* _Text section_

• • • • •

Unless you pile on silly amounts of gain a Strat will not sound like a Les Paul as @Impmann says - or a Tele or 335 for that matter.
At the same time, beyond a certain point the amp and effects are more important than the guitar. If I have a decent Squier Tele, it will still sound great through a Lazy J. Purely on sound, I bet most of us would struggle to pick it out from a Custom Shop Tele in a blind test. If I put a Custom Shop Tele through a Valve Junior with its poxy little 8" speaker, it will sound a lot worse than the Squier through a Lazy J.
Those same Teles will also sound very different through a Deluxe Reverb or a Marshall Stack than they do through the Lazy J.
Both are important, but if I had a limited budget, I'd go for a Mexican Fender or a PRS SE through a good amp rather than a high end US guitar through a mediocre amp.
What amp you choose will of course depend on what type of voice you require - A hi-gain Boogie customer is generally a different customer to that who requires a clean Fender Twin
Many players will have 2 or more guitars to choose from for live work, be it down the Black Horse or at Wembley Stadium - But many will still only choose one amp for the set
I'd rather have a selection of guitars and one amp, as against less guitars and more amps
Personally I find that with an amp, that if I like the base tone,, coupled with a couple of pedals, then I'm happy and prefer to utilise different guitars, as required, for how they feel and sound, along with a different character that they produce - But if I'm not happy about how they play, then I'll never get a good sound that I'm content with
Ultimately it is about the relationship of all the components that are in the chain, but me and the guitar are the important starting point - garbage in garbage out might be a valid final point
The Hot Rod Deluxe is nearly £800 these days though. It's not a cheap amp.
HRD is actually a very good amp with a decent speaker. (The stock Eminence in the older ones does not count as decent). With something like a Weber 12F150, it sounds better than a lot of "boutique" amps. I only sold mine because it was too loud for my needs. Once you get to that kind of level it is a matter of taste though.
It's the guys who are putting a £2k guitar through a £200 amp who are missing out. If I had £1500 to spend, I'd go for a Mexican Fender through an HRD over a US Fender with a poxy little amp any day.
If you pushed me though, I'd probably still take a Classic Series Mexican Fender through a Lazy J than a Custom Shop Fender through an HRD.
Though thinking about it neither really matters when I think about some of the guitarists I’ve met who talk about “finding their tone” all of the time yet can’t play the entire way through a single song just a bunch of half learned out of tune riffs.
So now I'm just trying to decide between a Katana 50 and 100. I've tried one of them in the local guitar shop when previewing a couple of guitars, and I've watched hundreds of demos, and I just need to decide between the two. I've asked a couple of members for their experience with them.

• • • • •

* _Given data_
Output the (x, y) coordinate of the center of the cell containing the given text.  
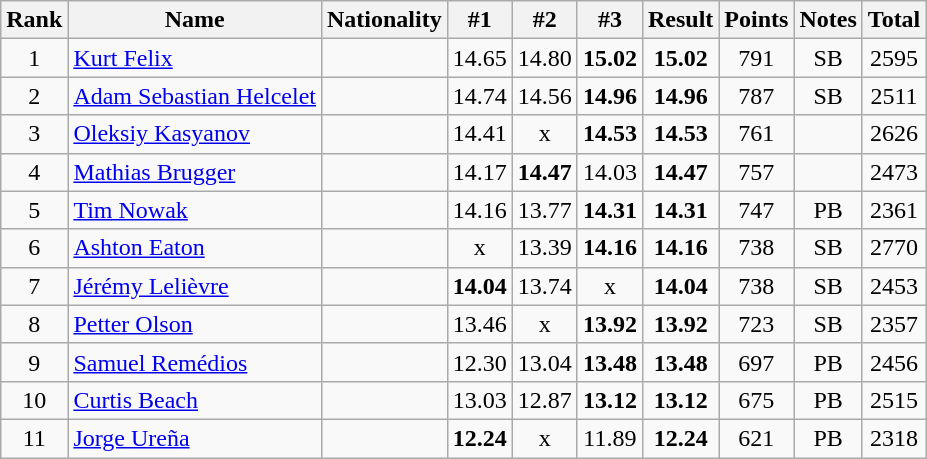
13.74 (544, 286)
13.39 (544, 248)
2770 (894, 248)
Petter Olson (195, 324)
#1 (480, 20)
723 (756, 324)
2511 (894, 96)
14.17 (480, 172)
2318 (894, 438)
3 (34, 134)
13.03 (480, 400)
Samuel Remédios (195, 362)
787 (756, 96)
Rank (34, 20)
757 (756, 172)
5 (34, 210)
13.46 (480, 324)
2473 (894, 172)
Ashton Eaton (195, 248)
11.89 (610, 438)
2456 (894, 362)
Tim Nowak (195, 210)
Nationality (384, 20)
2515 (894, 400)
Notes (828, 20)
14.56 (544, 96)
13.77 (544, 210)
13.04 (544, 362)
7 (34, 286)
11 (34, 438)
697 (756, 362)
10 (34, 400)
Points (756, 20)
12.87 (544, 400)
#3 (610, 20)
Mathias Brugger (195, 172)
2361 (894, 210)
675 (756, 400)
#2 (544, 20)
621 (756, 438)
Curtis Beach (195, 400)
747 (756, 210)
2357 (894, 324)
2453 (894, 286)
9 (34, 362)
Total (894, 20)
12.30 (480, 362)
14.80 (544, 58)
761 (756, 134)
Kurt Felix (195, 58)
2 (34, 96)
Jorge Ureña (195, 438)
1 (34, 58)
2626 (894, 134)
6 (34, 248)
Name (195, 20)
2595 (894, 58)
14.41 (480, 134)
Oleksiy Kasyanov (195, 134)
14.74 (480, 96)
Result (680, 20)
14.03 (610, 172)
791 (756, 58)
4 (34, 172)
14.65 (480, 58)
Adam Sebastian Helcelet (195, 96)
8 (34, 324)
Jérémy Lelièvre (195, 286)
Return (X, Y) of the center of cell containing provided text 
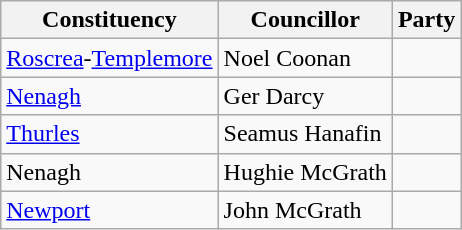
Hughie McGrath (305, 172)
Newport (110, 210)
Seamus Hanafin (305, 134)
Thurles (110, 134)
Noel Coonan (305, 58)
Councillor (305, 20)
Constituency (110, 20)
John McGrath (305, 210)
Ger Darcy (305, 96)
Roscrea-Templemore (110, 58)
Party (426, 20)
Provide the [x, y] coordinate of the cell's center where the given text is located.  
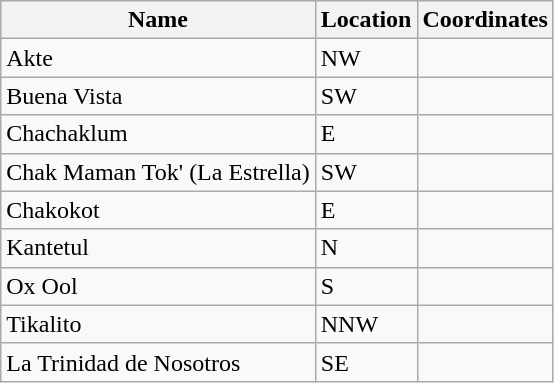
NNW [366, 324]
Chakokot [158, 210]
Name [158, 20]
Kantetul [158, 248]
Ox Ool [158, 286]
S [366, 286]
NW [366, 58]
Chak Maman Tok' (La Estrella) [158, 172]
Buena Vista [158, 96]
Chachaklum [158, 134]
Location [366, 20]
Coordinates [485, 20]
La Trinidad de Nosotros [158, 362]
Tikalito [158, 324]
Akte [158, 58]
N [366, 248]
SE [366, 362]
Return (x, y) of the center of cell containing provided text 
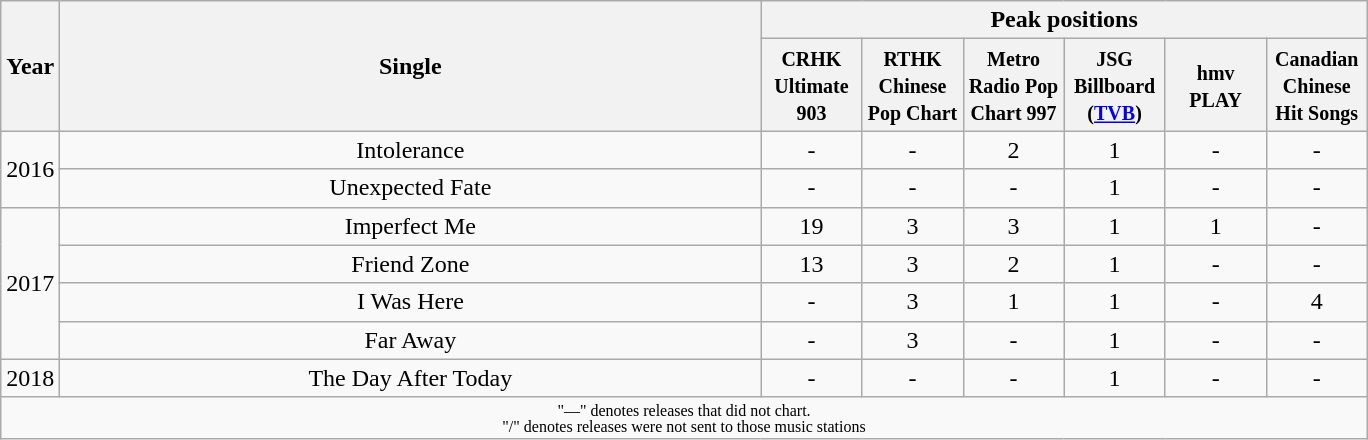
CRHK Ultimate 903 (812, 85)
Metro Radio Pop Chart 997 (1014, 85)
Friend Zone (410, 264)
Canadian Chinese Hit Songs (1316, 85)
Year (30, 66)
Far Away (410, 340)
Intolerance (410, 150)
RTHK Chinese Pop Chart (912, 85)
2017 (30, 283)
JSG Billboard (TVB) (1114, 85)
4 (1316, 302)
13 (812, 264)
Single (410, 66)
I Was Here (410, 302)
19 (812, 226)
"—" denotes releases that did not chart. "/" denotes releases were not sent to those music stations (684, 418)
2018 (30, 378)
hmv PLAY (1216, 85)
2016 (30, 169)
Unexpected Fate (410, 188)
Peak positions (1064, 20)
Imperfect Me (410, 226)
The Day After Today (410, 378)
Detect which cell encompasses the target text, then output its (X, Y) center coordinate. 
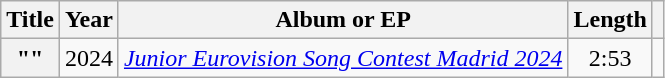
Title (30, 20)
2:53 (610, 58)
"" (30, 58)
Length (610, 20)
Junior Eurovision Song Contest Madrid 2024 (343, 58)
Album or EP (343, 20)
Year (88, 20)
2024 (88, 58)
From the cell containing the given text, extract its center point as (x, y) coordinate. 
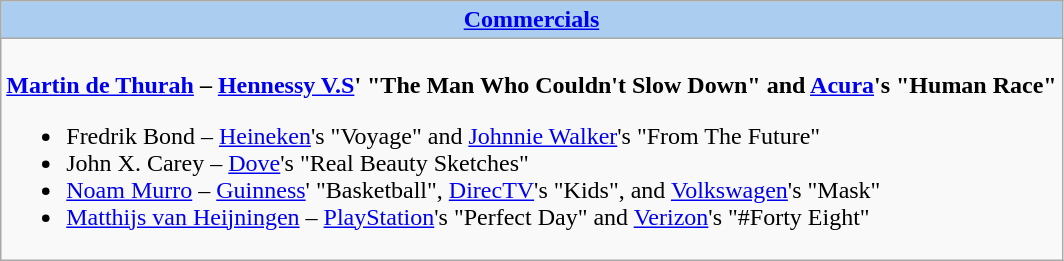
Commercials (532, 20)
Identify which cell holds the provided text, then report its [x, y] central coordinate. 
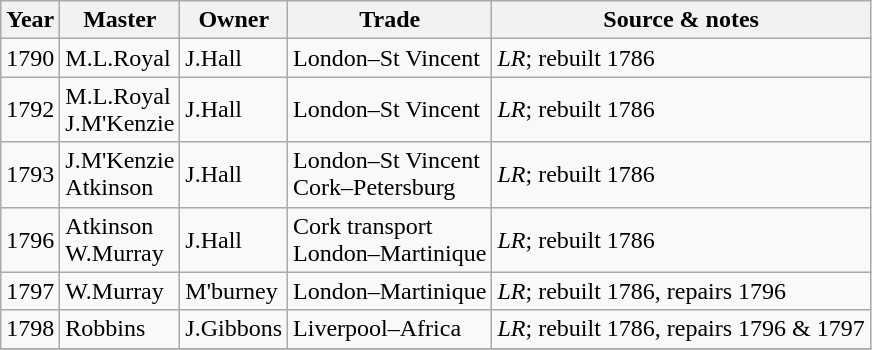
Liverpool–Africa [390, 329]
Owner [234, 20]
London–Martinique [390, 291]
Trade [390, 20]
Master [120, 20]
Year [30, 20]
1790 [30, 58]
M'burney [234, 291]
J.Gibbons [234, 329]
1792 [30, 110]
M.L.Royal [120, 58]
LR; rebuilt 1786, repairs 1796 [681, 291]
AtkinsonW.Murray [120, 240]
London–St VincentCork–Petersburg [390, 174]
W.Murray [120, 291]
M.L.RoyalJ.M'Kenzie [120, 110]
Source & notes [681, 20]
LR; rebuilt 1786, repairs 1796 & 1797 [681, 329]
Cork transportLondon–Martinique [390, 240]
1797 [30, 291]
1796 [30, 240]
1798 [30, 329]
J.M'KenzieAtkinson [120, 174]
Robbins [120, 329]
1793 [30, 174]
Locate the cell with the specified text and output its (x, y) center coordinate. 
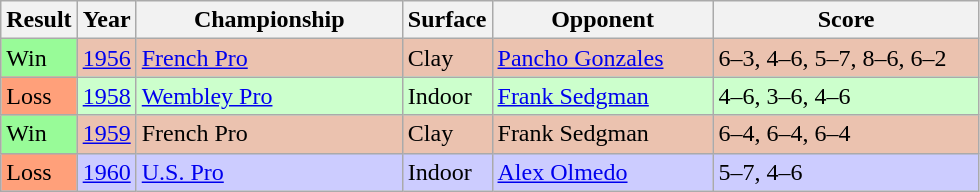
Year (106, 20)
1958 (106, 96)
1959 (106, 134)
Surface (447, 20)
Alex Olmedo (602, 172)
1960 (106, 172)
U.S. Pro (269, 172)
4–6, 3–6, 4–6 (846, 96)
Championship (269, 20)
Result (39, 20)
Score (846, 20)
Wembley Pro (269, 96)
Opponent (602, 20)
6–3, 4–6, 5–7, 8–6, 6–2 (846, 58)
6–4, 6–4, 6–4 (846, 134)
1956 (106, 58)
5–7, 4–6 (846, 172)
Pancho Gonzales (602, 58)
Return [X, Y] of the center of cell containing provided text 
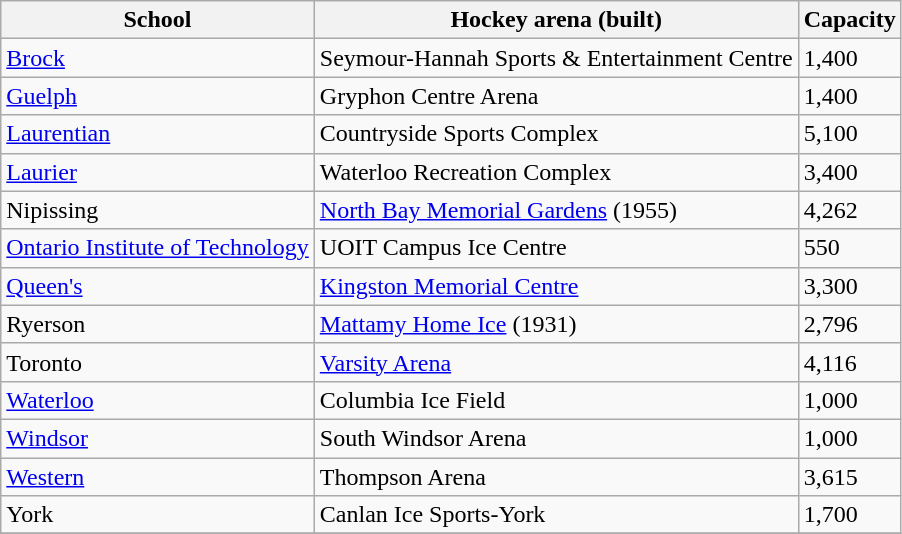
Kingston Memorial Centre [556, 286]
Ontario Institute of Technology [158, 248]
3,400 [850, 172]
Thompson Arena [556, 477]
Gryphon Centre Arena [556, 96]
1,700 [850, 515]
UOIT Campus Ice Centre [556, 248]
Countryside Sports Complex [556, 134]
Capacity [850, 20]
550 [850, 248]
Queen's [158, 286]
Nipissing [158, 210]
Ryerson [158, 324]
Laurentian [158, 134]
4,116 [850, 362]
Columbia Ice Field [556, 400]
Seymour-Hannah Sports & Entertainment Centre [556, 58]
Varsity Arena [556, 362]
5,100 [850, 134]
Canlan Ice Sports-York [556, 515]
4,262 [850, 210]
3,300 [850, 286]
Mattamy Home Ice (1931) [556, 324]
Waterloo Recreation Complex [556, 172]
Western [158, 477]
Brock [158, 58]
3,615 [850, 477]
Hockey arena (built) [556, 20]
2,796 [850, 324]
Toronto [158, 362]
North Bay Memorial Gardens (1955) [556, 210]
Guelph [158, 96]
School [158, 20]
Waterloo [158, 400]
York [158, 515]
Laurier [158, 172]
South Windsor Arena [556, 438]
Windsor [158, 438]
Search for the cell housing the specified text and yield its (X, Y) center coordinate. 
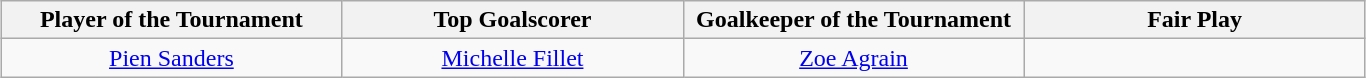
Fair Play (1194, 20)
Player of the Tournament (172, 20)
Zoe Agrain (854, 58)
Michelle Fillet (512, 58)
Top Goalscorer (512, 20)
Goalkeeper of the Tournament (854, 20)
Pien Sanders (172, 58)
Pinpoint the cell where the given text exists, returning its [X, Y] midpoint coordinate. 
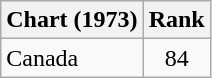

• • • • •

* _Given problem 1_
From the guitar-and-amp discussion above, print the passage that opens with the words containing "It's the guys" and closes with "experience with them.".
* _Given problem 2_
Decide whether each statement agrees with the guitar-and-amp discussion above. Answer yes or no and quote the deciding words exactly. (a) The Hot Rod Deluxe costs nearly £800. (b) The HRD was sold because it was not loud enough. (c) The stock Eminence speaker in older HRDs counts as decent.

* _Final result 1_
It's the guys who are putting a £2k guitar through a £200 amp who are missing out. If I had £1500 to spend, I'd go for a Mexican Fender through an HRD over a US Fender with a poxy little amp any day.
If you pushed me though, I'd probably still take a Classic Series Mexican Fender through a Lazy J than a Custom Shop Fender through an HRD.
Though thinking about it neither really matters when I think about some of the guitarists I’ve met who talk about “finding their tone” all of the time yet can’t play the entire way through a single song just a bunch of half learned out of tune riffs.
So now I'm just trying to decide between a Katana 50 and 100. I've tried one of them in the local guitar shop when previewing a couple of guitars, and I've watched hundreds of demos, and I just need to decide between the two. I've asked a couple of members for their experience with them.

* _Final result 2_
(a) Yes: "The Hot Rod Deluxe is nearly £800 these days though."
(b) No: "I only sold mine because it was too loud for my needs."
(c) No: "The stock Eminence in the older ones does not count as decent"